__WHAT TO DO__: Pick out each line of the data below that contains the string "Toggle", and copy those lines in their original order.

__DATA ENTRIES__:
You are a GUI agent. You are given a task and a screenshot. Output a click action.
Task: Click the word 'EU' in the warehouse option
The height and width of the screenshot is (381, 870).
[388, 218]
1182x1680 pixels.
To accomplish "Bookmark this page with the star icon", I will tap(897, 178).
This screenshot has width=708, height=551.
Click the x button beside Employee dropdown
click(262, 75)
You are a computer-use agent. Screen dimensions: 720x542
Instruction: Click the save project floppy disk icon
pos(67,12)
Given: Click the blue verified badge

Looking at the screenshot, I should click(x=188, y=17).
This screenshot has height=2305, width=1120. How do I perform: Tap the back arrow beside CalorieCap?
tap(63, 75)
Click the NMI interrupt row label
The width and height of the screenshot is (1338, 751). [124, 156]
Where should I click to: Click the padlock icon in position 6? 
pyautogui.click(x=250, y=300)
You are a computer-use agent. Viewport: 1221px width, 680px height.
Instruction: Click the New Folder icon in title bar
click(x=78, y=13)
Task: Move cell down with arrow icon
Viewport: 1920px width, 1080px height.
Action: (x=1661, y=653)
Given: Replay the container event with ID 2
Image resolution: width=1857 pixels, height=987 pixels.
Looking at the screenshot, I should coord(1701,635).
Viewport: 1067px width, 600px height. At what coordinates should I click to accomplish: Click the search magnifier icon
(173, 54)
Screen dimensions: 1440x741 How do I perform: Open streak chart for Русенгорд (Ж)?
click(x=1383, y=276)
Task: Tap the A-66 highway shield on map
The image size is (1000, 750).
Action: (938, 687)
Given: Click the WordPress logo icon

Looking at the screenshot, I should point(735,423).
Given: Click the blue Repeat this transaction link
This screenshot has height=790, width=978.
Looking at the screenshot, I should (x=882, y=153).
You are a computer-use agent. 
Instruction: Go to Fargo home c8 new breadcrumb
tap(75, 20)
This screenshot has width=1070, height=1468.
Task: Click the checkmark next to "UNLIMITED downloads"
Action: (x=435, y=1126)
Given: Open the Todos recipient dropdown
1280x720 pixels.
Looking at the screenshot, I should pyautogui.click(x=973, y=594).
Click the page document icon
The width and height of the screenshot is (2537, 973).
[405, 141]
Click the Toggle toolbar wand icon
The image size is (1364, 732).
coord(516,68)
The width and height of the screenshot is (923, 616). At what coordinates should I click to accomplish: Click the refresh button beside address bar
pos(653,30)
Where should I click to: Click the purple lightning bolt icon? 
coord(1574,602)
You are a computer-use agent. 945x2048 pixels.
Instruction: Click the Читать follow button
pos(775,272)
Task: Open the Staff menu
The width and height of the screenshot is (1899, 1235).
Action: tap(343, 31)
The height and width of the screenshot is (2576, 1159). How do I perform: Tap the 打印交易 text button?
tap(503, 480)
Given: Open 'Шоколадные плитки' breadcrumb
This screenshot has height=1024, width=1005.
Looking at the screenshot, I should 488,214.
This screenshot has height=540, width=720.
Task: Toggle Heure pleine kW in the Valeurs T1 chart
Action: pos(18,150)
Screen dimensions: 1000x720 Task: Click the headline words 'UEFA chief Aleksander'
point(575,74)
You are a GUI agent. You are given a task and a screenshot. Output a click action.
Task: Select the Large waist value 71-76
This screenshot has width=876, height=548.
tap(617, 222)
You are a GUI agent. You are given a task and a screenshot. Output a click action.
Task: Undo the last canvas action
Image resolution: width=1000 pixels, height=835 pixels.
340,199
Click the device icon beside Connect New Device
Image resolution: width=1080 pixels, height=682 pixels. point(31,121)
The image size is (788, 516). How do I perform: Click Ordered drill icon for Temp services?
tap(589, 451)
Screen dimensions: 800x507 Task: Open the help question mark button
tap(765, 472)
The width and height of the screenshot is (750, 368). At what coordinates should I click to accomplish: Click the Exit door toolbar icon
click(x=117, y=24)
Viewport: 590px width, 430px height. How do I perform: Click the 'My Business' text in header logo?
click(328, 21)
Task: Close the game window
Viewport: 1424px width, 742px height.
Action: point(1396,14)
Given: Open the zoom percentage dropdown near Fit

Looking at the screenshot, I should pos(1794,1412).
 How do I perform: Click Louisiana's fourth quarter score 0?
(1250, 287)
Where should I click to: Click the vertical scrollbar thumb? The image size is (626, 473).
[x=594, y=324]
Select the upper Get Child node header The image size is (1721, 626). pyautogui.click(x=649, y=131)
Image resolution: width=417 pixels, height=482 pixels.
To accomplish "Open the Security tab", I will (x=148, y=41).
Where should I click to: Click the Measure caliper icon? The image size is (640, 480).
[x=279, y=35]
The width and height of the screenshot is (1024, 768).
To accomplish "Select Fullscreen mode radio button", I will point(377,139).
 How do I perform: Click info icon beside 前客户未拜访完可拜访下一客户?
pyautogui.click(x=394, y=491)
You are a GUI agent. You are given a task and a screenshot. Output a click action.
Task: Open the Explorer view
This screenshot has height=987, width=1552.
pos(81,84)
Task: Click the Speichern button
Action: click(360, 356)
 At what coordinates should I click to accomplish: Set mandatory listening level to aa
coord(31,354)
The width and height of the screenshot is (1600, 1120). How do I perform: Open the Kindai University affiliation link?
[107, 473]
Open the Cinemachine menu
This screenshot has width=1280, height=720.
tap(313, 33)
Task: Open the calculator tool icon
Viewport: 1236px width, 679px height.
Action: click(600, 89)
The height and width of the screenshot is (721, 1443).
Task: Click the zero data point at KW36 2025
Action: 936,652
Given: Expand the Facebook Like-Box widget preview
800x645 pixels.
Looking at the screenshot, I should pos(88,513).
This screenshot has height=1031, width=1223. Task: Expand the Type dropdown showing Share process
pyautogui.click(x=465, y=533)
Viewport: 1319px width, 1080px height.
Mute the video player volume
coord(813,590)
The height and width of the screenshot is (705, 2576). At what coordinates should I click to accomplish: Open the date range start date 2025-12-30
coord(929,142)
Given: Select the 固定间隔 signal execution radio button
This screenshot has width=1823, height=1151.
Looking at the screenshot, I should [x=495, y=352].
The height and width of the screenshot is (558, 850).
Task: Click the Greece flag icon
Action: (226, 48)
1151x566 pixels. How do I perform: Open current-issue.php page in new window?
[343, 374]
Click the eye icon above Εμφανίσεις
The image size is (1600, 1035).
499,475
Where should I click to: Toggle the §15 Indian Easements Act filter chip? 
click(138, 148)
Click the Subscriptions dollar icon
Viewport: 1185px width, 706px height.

__RESPONSE__:
Click the Toggle toolbar wand icon
Task: Toggle Heure pleine kW in the Valeurs T1 chart
Where should I click to: Toggle the §15 Indian Easements Act filter chip? 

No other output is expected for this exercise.